Stored entries
-------------------------

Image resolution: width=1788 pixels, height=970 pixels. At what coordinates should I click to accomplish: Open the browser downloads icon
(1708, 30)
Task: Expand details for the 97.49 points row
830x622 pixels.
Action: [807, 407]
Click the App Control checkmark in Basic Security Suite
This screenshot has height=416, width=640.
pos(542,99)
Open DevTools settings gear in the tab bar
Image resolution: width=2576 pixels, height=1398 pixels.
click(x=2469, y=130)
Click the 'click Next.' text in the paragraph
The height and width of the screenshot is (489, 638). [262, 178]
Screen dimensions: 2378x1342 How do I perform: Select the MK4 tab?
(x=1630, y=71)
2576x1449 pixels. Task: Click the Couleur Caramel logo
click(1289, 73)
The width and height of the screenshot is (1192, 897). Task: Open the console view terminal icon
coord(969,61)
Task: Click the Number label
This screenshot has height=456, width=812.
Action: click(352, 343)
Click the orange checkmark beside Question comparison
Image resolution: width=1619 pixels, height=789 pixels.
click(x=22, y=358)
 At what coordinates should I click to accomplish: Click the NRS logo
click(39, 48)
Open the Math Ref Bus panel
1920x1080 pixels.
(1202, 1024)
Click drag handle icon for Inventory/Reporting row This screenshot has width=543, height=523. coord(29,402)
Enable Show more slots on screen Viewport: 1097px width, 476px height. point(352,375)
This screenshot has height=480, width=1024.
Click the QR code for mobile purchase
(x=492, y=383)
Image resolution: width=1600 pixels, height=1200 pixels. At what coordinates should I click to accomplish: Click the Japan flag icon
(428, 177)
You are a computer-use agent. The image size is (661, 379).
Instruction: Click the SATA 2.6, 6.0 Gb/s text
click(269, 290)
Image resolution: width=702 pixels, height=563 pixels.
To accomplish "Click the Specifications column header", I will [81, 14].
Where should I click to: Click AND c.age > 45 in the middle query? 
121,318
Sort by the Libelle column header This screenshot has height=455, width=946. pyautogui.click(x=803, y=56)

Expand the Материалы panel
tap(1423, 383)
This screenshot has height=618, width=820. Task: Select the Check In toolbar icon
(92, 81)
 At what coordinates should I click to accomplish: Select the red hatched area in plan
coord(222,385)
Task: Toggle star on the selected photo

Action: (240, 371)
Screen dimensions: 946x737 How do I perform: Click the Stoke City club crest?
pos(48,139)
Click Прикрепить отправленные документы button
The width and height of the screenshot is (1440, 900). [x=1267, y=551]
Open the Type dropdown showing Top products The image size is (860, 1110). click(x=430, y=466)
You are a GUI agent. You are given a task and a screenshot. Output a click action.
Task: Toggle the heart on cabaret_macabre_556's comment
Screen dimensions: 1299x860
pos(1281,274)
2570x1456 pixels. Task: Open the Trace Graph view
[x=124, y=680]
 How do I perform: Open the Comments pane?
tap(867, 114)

-------------------------

What is needed. Write out all of the lines above word for word, with nothing changed.

Task output.
Image resolution: width=1788 pixels, height=970 pixels. At what coordinates should I click to accomplish: Open the browser downloads icon
(1708, 30)
Task: Expand details for the 97.49 points row
830x622 pixels.
Action: [807, 407]
Click the App Control checkmark in Basic Security Suite
This screenshot has height=416, width=640.
pos(542,99)
Open DevTools settings gear in the tab bar
Image resolution: width=2576 pixels, height=1398 pixels.
click(x=2469, y=130)
Click the 'click Next.' text in the paragraph
The height and width of the screenshot is (489, 638). [262, 178]
Screen dimensions: 2378x1342 How do I perform: Select the MK4 tab?
(x=1630, y=71)
2576x1449 pixels. Task: Click the Couleur Caramel logo
click(1289, 73)
The width and height of the screenshot is (1192, 897). Task: Open the console view terminal icon
coord(969,61)
Task: Click the Number label
This screenshot has height=456, width=812.
Action: click(352, 343)
Click the orange checkmark beside Question comparison
Image resolution: width=1619 pixels, height=789 pixels.
click(x=22, y=358)
 At what coordinates should I click to accomplish: Click the NRS logo
click(39, 48)
Open the Math Ref Bus panel
1920x1080 pixels.
(1202, 1024)
Click drag handle icon for Inventory/Reporting row This screenshot has width=543, height=523. coord(29,402)
Enable Show more slots on screen Viewport: 1097px width, 476px height. point(352,375)
This screenshot has height=480, width=1024.
Click the QR code for mobile purchase
(x=492, y=383)
Image resolution: width=1600 pixels, height=1200 pixels. At what coordinates should I click to accomplish: Click the Japan flag icon
(428, 177)
You are a computer-use agent. The image size is (661, 379).
Instruction: Click the SATA 2.6, 6.0 Gb/s text
click(269, 290)
Image resolution: width=702 pixels, height=563 pixels.
To accomplish "Click the Specifications column header", I will [81, 14].
Where should I click to: Click AND c.age > 45 in the middle query? 
121,318
Sort by the Libelle column header This screenshot has height=455, width=946. pyautogui.click(x=803, y=56)

Expand the Материалы panel
tap(1423, 383)
This screenshot has height=618, width=820. Task: Select the Check In toolbar icon
(92, 81)
 At what coordinates should I click to accomplish: Select the red hatched area in plan
coord(222,385)
Task: Toggle star on the selected photo

Action: (240, 371)
Screen dimensions: 946x737 How do I perform: Click the Stoke City club crest?
pos(48,139)
Click Прикрепить отправленные документы button
The width and height of the screenshot is (1440, 900). [x=1267, y=551]
Open the Type dropdown showing Top products The image size is (860, 1110). click(x=430, y=466)
You are a GUI agent. You are given a task and a screenshot. Output a click action.
Task: Toggle the heart on cabaret_macabre_556's comment
Screen dimensions: 1299x860
pos(1281,274)
2570x1456 pixels. Task: Open the Trace Graph view
[x=124, y=680]
 How do I perform: Open the Comments pane?
tap(867, 114)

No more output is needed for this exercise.